Figures. Who else would Mika Brzezinski's ink-stained doppelganger be but Maureen Dowd?
"Morning Joe" has apparently introduced a new feature, "Three Things to Read Today," in which each of the panelists recommends an item from that morning's newspaper crop. Willie Geist went first today, and being the pop-culture maven he is, suggested the New York Post's coverage of the sexual harrassment lawsuit that a former female New York Knicks employee has brought against coach Isiah Thomas.
Then it was Mika's turn.
View video here.
JOE SCARBOROUGH: Mika, what are you looking at?
MIKA BRZEZINSKI: I was reading Maureen Dowd. And of course she so eloquently says what I was trying to say yesterday, which was -- this was Ahmadinejad's visit -- that "New York’s hot blast of nastiness, jingoism and xenophobia toward its guest, Mahmoud Ahmadinejad, only served to pump him up for his domestic audience . . . we build him up, the self-serving doofus Iranian president."
+-------+
#### [ASSIGNMENT 1]
Name every person identified by name in the passage on the "Morning Joe" reading recommendations.
#### [ASSIGNMENT 2]
Carry on the passage about the "Morning Joe" reading recommendations from its last sentence.

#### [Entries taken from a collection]
+-------+
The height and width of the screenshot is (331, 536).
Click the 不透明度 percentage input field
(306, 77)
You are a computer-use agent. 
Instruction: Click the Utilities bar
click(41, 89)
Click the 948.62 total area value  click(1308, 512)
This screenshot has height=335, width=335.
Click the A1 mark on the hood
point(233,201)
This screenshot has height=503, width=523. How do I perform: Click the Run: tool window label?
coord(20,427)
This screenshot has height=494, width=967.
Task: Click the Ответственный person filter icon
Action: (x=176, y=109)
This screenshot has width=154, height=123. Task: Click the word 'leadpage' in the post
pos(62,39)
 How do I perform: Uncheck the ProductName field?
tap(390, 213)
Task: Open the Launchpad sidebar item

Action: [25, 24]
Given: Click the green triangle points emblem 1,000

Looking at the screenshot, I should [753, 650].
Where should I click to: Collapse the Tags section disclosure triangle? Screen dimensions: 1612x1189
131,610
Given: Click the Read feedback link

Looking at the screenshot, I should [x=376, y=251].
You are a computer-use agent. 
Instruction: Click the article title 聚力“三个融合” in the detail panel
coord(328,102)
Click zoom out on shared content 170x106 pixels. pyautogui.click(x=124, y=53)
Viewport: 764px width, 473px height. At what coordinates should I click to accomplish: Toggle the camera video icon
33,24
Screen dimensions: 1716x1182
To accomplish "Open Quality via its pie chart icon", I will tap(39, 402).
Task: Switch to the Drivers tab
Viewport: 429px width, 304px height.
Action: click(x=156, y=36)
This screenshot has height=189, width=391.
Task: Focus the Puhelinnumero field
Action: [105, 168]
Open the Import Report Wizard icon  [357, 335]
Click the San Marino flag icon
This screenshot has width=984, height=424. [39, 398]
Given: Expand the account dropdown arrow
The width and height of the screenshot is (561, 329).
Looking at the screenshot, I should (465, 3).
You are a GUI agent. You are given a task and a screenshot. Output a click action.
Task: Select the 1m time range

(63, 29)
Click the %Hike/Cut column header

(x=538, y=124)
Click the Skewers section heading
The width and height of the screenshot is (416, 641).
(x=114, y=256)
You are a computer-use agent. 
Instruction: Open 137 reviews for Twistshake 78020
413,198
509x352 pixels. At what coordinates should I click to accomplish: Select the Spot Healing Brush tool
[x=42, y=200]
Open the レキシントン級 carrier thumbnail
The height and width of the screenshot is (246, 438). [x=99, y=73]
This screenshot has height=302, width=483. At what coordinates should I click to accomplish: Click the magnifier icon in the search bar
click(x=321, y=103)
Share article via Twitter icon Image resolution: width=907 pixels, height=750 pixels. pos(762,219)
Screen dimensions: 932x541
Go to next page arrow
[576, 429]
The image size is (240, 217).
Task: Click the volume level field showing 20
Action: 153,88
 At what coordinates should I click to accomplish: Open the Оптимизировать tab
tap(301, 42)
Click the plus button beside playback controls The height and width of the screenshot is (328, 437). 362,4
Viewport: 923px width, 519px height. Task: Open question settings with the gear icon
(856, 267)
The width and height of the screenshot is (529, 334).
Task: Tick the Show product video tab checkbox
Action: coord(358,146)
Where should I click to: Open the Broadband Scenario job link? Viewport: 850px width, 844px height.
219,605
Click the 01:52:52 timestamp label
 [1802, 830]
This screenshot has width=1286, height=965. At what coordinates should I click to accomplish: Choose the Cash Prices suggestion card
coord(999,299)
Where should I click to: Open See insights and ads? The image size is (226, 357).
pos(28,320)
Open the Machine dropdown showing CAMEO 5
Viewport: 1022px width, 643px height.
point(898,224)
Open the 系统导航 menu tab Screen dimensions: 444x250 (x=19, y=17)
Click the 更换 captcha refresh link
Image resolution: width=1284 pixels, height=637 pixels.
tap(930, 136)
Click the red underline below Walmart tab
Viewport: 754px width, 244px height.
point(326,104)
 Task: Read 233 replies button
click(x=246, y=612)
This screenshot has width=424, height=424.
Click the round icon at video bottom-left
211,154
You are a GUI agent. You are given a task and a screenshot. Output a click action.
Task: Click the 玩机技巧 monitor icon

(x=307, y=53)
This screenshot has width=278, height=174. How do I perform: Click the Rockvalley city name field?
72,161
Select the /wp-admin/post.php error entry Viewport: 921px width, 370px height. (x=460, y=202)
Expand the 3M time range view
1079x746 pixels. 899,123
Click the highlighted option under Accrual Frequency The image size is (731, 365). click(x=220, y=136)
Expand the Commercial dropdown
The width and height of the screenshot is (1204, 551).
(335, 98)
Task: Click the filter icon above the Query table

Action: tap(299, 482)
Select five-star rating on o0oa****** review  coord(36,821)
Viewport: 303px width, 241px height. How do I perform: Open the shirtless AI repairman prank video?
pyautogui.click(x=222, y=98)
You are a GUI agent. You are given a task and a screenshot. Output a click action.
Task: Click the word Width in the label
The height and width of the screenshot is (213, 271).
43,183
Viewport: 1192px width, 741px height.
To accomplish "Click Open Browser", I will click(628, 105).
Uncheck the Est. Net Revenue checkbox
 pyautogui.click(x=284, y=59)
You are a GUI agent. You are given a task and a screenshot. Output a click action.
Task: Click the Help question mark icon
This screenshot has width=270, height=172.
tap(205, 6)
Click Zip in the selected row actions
+-------+
#### [TASK ANSWER 1]
Mika Brzezinski, Maureen Dowd, Willie Geist, Isiah Thomas, Joe Scarborough, Mahmoud Ahmadinejad

#### [TASK ANSWER 2]
By the way, turning to the Dowd column, I note a surprising bit that will not endear her to gay rights groups. Writes the Times columnist:
Given the repressive and confused stance of some of our Middle East allies on women and gays, isn’t it insane to get into a war of ideas on homosexuality in the Muslim world?
"Insane" to question a leader about the at-times violent repression of gays, Maureen? Really? Speaking of which, in denying the existence of gays in Iran, I half-expected Ahmadinejad to break out the Tehran variation of the Larry Craig defense: "We don't have any gays. We have never had any gays. We simply have a lot of wide-stanced guys in Iran. Come on, you've seen the state of some of our restrooms."
Similar to the Dowd/Brzezinski critcism of the trampling of poor Mahmoud's sensibilities, there's been a bit of conventional wisdom going around to the effect that Columbia President Lee Bollinger's less-than-laudatory introduction flouted Iranian traditions of "hospitality."
I like Tucker Carlson's take on the matter. On his show last night, he laughed at the notion, pointing out that it was this same Iran that engaged in the worst breach of hospitality in recent history: holding American diplomats hostage for over a year during the Carter administration. Oh, and who is accused of being one of the hostage-holding thugs? None other, of course, than that sensitive guy himself, Mahmoud Ahmadinejad.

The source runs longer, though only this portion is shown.